- Crypto lending service Cred suspended deposits and withdrawals due to an insider fraud incident.
- Uphold has cut all of its ties with the company and removed Cred’s CEO Dan Schatt from its board.
- Yesterday, Cred filed for Chapter 11 bankruptcy, just two weeks after reports of internal fraud.
Share this article
After halting depositings and withdrawals after a fraud incident, Cred has now filed for Chapter 11 bankruptcy in the District Court of Delaware. Cred owes at least $67 million to its creditors, according to the bankruptcy document.
Cred is also one of several lending and borrowing companies, like Celsius, to raise money through an ICO. Cred raised $26.4 million in a 2018 ICO if its LBA token.
Troubles Within the Company
On Oct. 29, cryptocurrency lending and borrowing platform Cred announced that it was halting fund deposits and withdrawals.
We deeply regret causing so much concern as we assess the business impact connected with a recent fraudulent incident. Cred is cooperating with law enforcement authorities to investigate the incident. However, no client personal data or account information was compromised.
— Cred (@ihaveCred) October 29, 2020
The suspended deposits and withdrawals were related to the company’s popular service called CredEarn, which allows crypto holders to deposit their cryptocurrency on the platform and earn interest.
The company clarified that its systems and customer data had not been compromised. As such, the incident was reportedly not a security breach or system hack.
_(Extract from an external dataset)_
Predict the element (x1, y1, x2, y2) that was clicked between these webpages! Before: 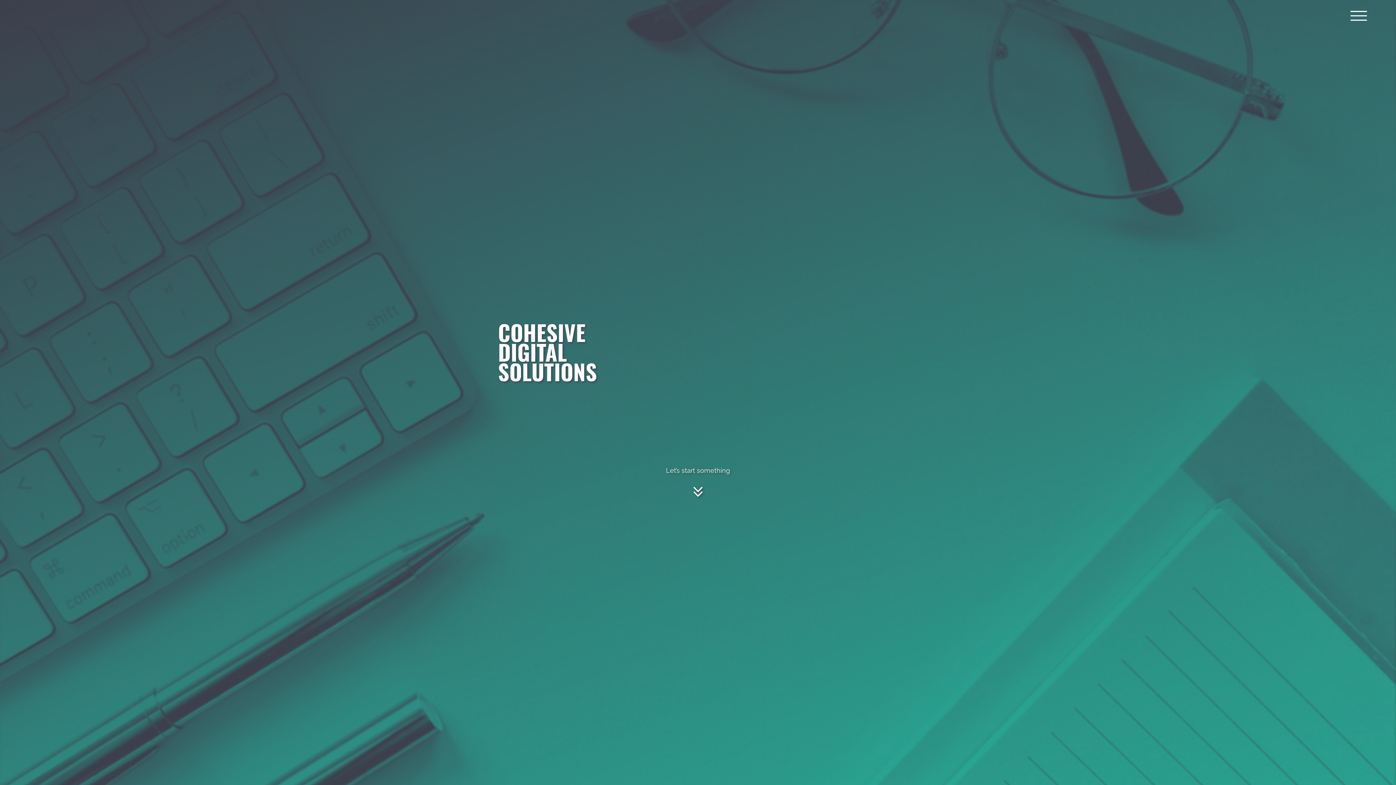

In an email, Cred informed Crypto Briefing that the company is in the process of assessing the business impact of the fraud incident in consultation with its legal team.
“We know this limited information is not sufficient to understand the status of your funds, we deeply regret any stress this ambiguity has put on you. Many Cred employees, family members, and partners have their funds with CredEarn as well,” Cred’s support staff wrote to Crypto Briefing.
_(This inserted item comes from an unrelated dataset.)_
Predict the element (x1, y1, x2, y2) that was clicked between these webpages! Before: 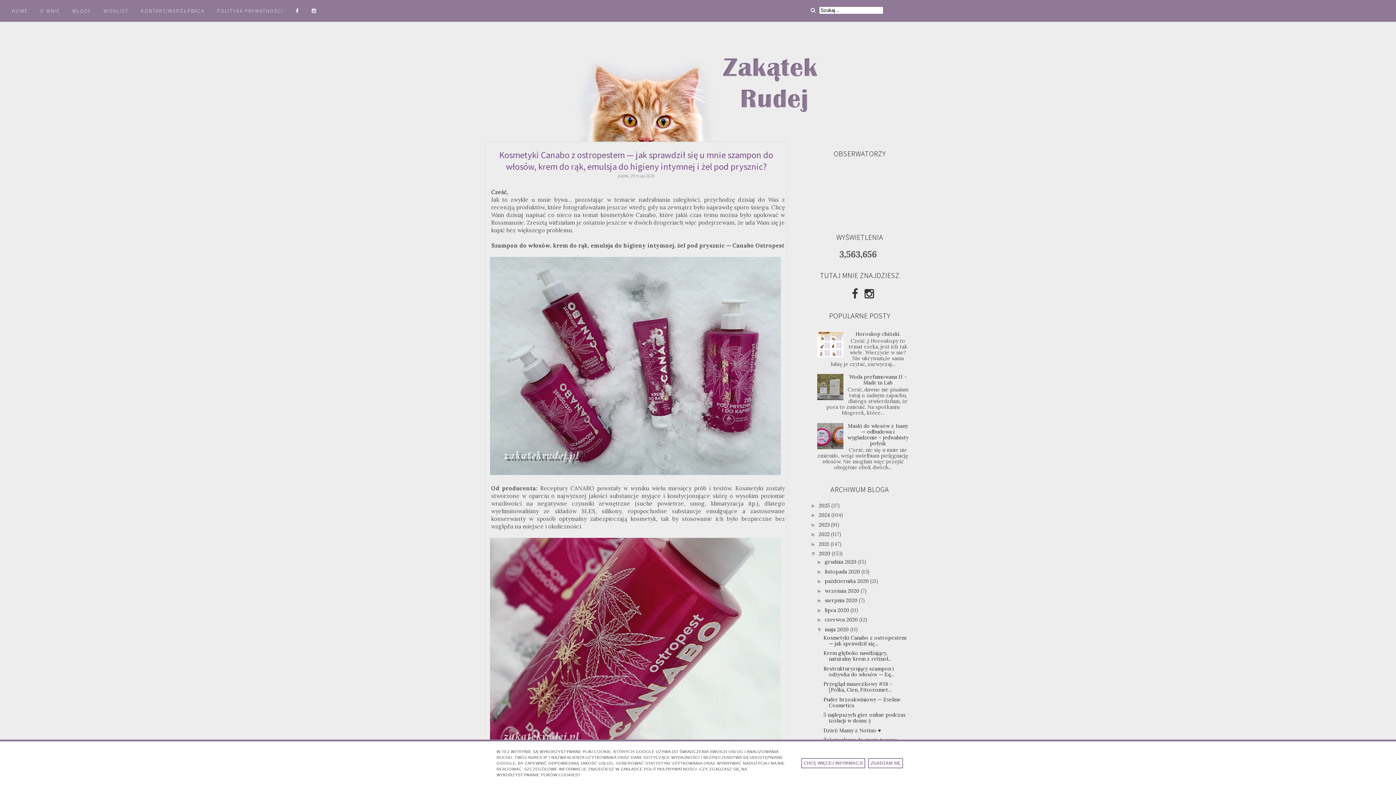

Further, Cred told CoinDesk in an email that it “experienced irregularities in the handling of specific corporate funds.” An insider within the company “negatively impacted” its balance sheet which led to the investigation into the possible loss of funds.
1/2 Thank you for being vocal. We want you to know your voice is being heard; and we are committed to keeping you updated on the situation.
Cred is still in the process of assessing the business impact of a fraud incident in consultation with its Counsel and specialists.
— Cred (@ihaveCred) October 29, 2020
Uphold Terminates Partnership with Cred
Even before Cred revealed the fraud incident, its partner and cryptocurrency wallet service Uphold ended their ties with the company.
“Uphold terminated its relationship and shut off deposits to Cred so quickly in order to protect its customers and because we were, and remain, annoyed that we were not told more about the current situation earlier,” states Uphold in a blog.
Uphold has said that it had partnered with Cred in 2019 to satisfy user demands for yield-earning. But they have since decided to cut all third-party links with their wallets.
Uphold also gave out a few details about the insider fraud at the San Francisco-based company.
“Cred appears to have had the extraordinary bad luck of employing an alleged fraudster, who is accused of stealing money and making bad investments,” Uphold writes.
Earlier, Uphold had close ties with Cred’s CEO Dan Schatt, who was appointed as one of Uphold’s board members. Schatt has since been removed from the position.
The details of the fraud incident and the extent of the damages are still unclear. Given the bankruptcy filing, it seems things have taken a turn for the worse.
This article will be updated to reflect changes in the situation.